* start TEXT PROVIDED *

STATE OF NEW YORK
DIVISION OF HOUSING AND COMMUNITY RENEWAL
OFFICE OF RENT ADMINISTRATION
92-31 UNION HALL STREET
JAMAICA, NEW YORK 11433
IN THE MATTER OF THE ADMINISTRATIVE ADMINISTRATIVE REVIEW
APPEALS OF DOCKET NO.:
FISHER S & H,
PETITIONER DJ 130090-B
ORDER AND OPINION GRANTING PETITION FOR ADMINISTRATIVE REVIEW
IN PART AND MODIFYING RENT ADMINISTRATOR'S ORDER
On August 28, 1991, the above-named petitioner-owner filed a
Petition for Administrative Review of an order issued on August 5,
1991, by the Rent Administrator concerning the housing
accommodations located at 35-43 84th Street, Jackson Heights,
New York wherein the Rent Administrator ordered rent reductions for
rent-controlled and rent-stabilized tenants based on a finding that
certain services were not being provided or maintained.
The Commissioner has reviewed all of the evidence in the record and
has carefully considered that portion of the record relevant to the
issue raised by the administrative appeal.

* end TEXT PROVIDED *

From the rent review order above, extract the passage starting at "The Commissioner has" and ending at "the administrative appeal.", word for word.

* start GIVEN INFORMATION *

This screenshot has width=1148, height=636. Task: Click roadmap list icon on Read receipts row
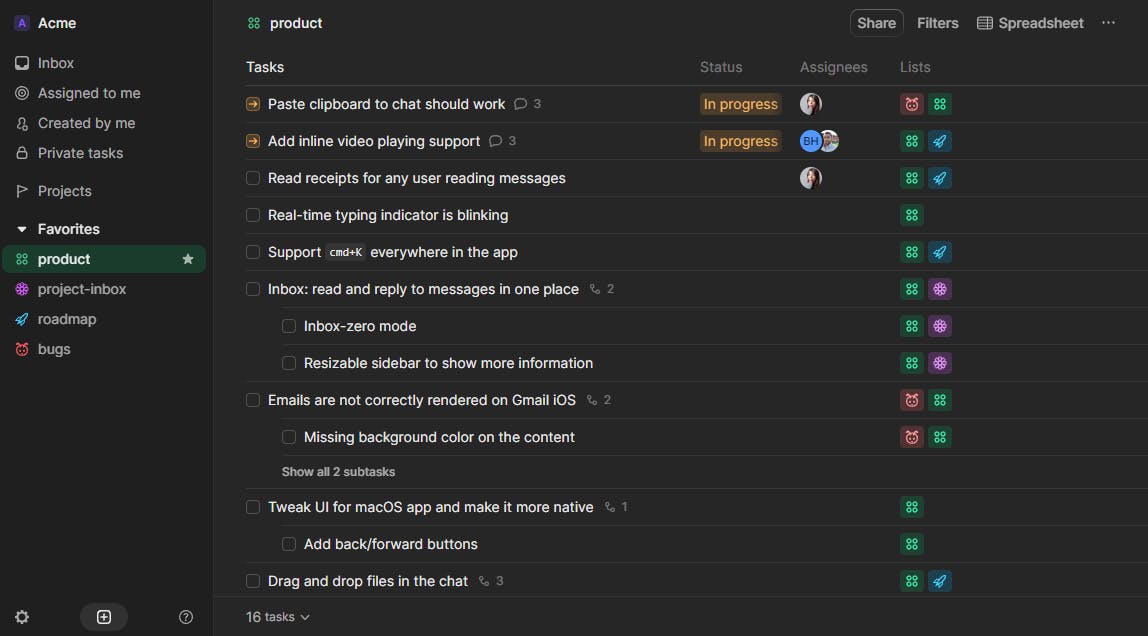point(939,178)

* end GIVEN INFORMATION *

- [TASK RESULT]
The Commissioner has reviewed all of the evidence in the record and
has carefully considered that portion of the record relevant to the
issue raised by the administrative appeal.